I certainly think that the inventors of the transistor and the inventors of the integrated circuit are certainly among the most important scientists/engineers of the twentieth century. In fact I think we will look back in fifty to a hundred years, when Moore’s law in solid state systems comes to an end, and compare this technological breakthrough to perhaps the greatest prior breakthrough in recent human history, the invention of the printing press. And while I think one can certainly argue that the five or six people involved in these two steps are really deserving of recognition, because they are a multitude, they will perhaps forever be excluded from individual recognition.

That being said, John Bardeen is certainly one of the must underappreciated scientists of the last century. Inventing the transistor AND solving a longstanding problem in basic physics? That’s absolutely and totally astounding and the fact that no one knows his name is a bit depressing.

Dave Bacon, 2005-07-06, 12:07am [link]


Chad,

I agree with you regarding Bardeen.

Along the same lines, C.S. Peirce was the first to suggest using Von Neumanns gates with controlled current to perform electric calculus. He was also a working physicist who’s credited along with Frege with developing predicate calculus.

Aside from Peirce, it’s worth noting that the interferometer experiment that provided the equations that Einstein went on to use in the SP was the brain child of Michaelson, a physicist, and Morley, a civil engineer from Cleveland; and that the Interferometer apparatus was itself a success and is used more or less in the same form to this day.

J. Janssen: regarding US engineers and inventors. Um.. Robert Fulton was born in Pennsylvania. C. Sholes, of typewriter fame, was also American. Ummm… McCormick, inventor of the mechnical reaper. Ernst Lawrence (cyclotron). J. Henry (see Faraday). Even if one doesn’t count Tesla as an American, Westinghouse certainly was, and I think it’s safe to say transformers are a neat invention. Noyce (Intel co-founder) and Kilby (TI) are co-credited with the invention of the integrated circuit, both US born and bred. W. Bennett invented the RF mass spectrometer…. etc.

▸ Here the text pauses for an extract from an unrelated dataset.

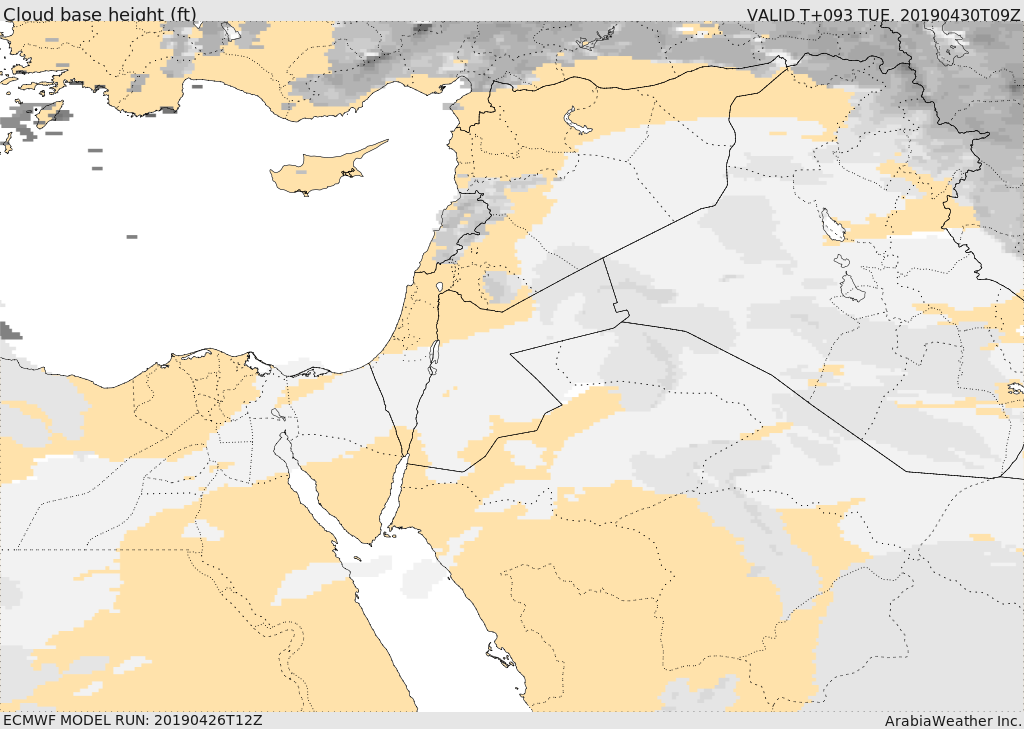Select Lake Assad in northern Syria
1024x729 pixels.
[578, 122]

Engineering aside, it’s hard to see where you’ve gotten the idea that the US hasn’t contributed it’s fair share of great physicists or inventors.

A Scott Crawford, 2005-07-07, 12:41am [link]


rwerp:
Why having Reagan as #1 is ridiculous?

He’s too recent.
It’s not quite as ridiculous as putting Clinton or Bush on the list, but not enough time has passed to allow a rational assessment of his place in history.

A. Scott Crawford:
Aside from Peirce, it’s worth noting that the interferometer experiment that provided the equations that Einstein went on to use in the SP was the brain child of Michaelson, a physicist, and Morley, a civil engineer from Cleveland; and that the Interferometer apparatus was itself a success and is used more or less in the same form to this day.

More importantly, Morley was a Williams grad…

You could also throw in people like Millikan and Arthur Holly Compton.

Engineering aside, it’s hard to see where you’ve gotten the idea that the US hasn’t contributed it’s fair share of great physicists or inventors.

I never said that.
Scientists in particular are badly neglected on the “Greatest American” list (if your criteria are going to allow dingbat celebriaites, there ought to be a spot on the list for John Bardeen). That’s not because we don’t have our fair share of great scientists (if anything, we’ve probably got more than our share)—it’s because the average survey respondant is dumber than a bag full of hammers.

Again: Oprah!

Chad Orzel, 2005-07-07, 6:48am [link]


Chad,

I was asking the question to J. Janssen, rather than yourself. And if my slopply formatting gave others the impression I was misrepresenting your position, I apologise.

J. Janssen demonstrates why Americans should remember to be skeptical of the BBC. A lot of science texts that Pearson publishes have the same habit of writing off huge swaths of American scientific and engineering accomplishments, and selling the result to US primary school systems without blushing.

As the problem isn’t unique to American scientists, it’s worth asking why we’re so quick to believe the worst about ourselves. It borders on institutionalized weirdness, and it’s simply not clear to me why our modern intellectual culture does it?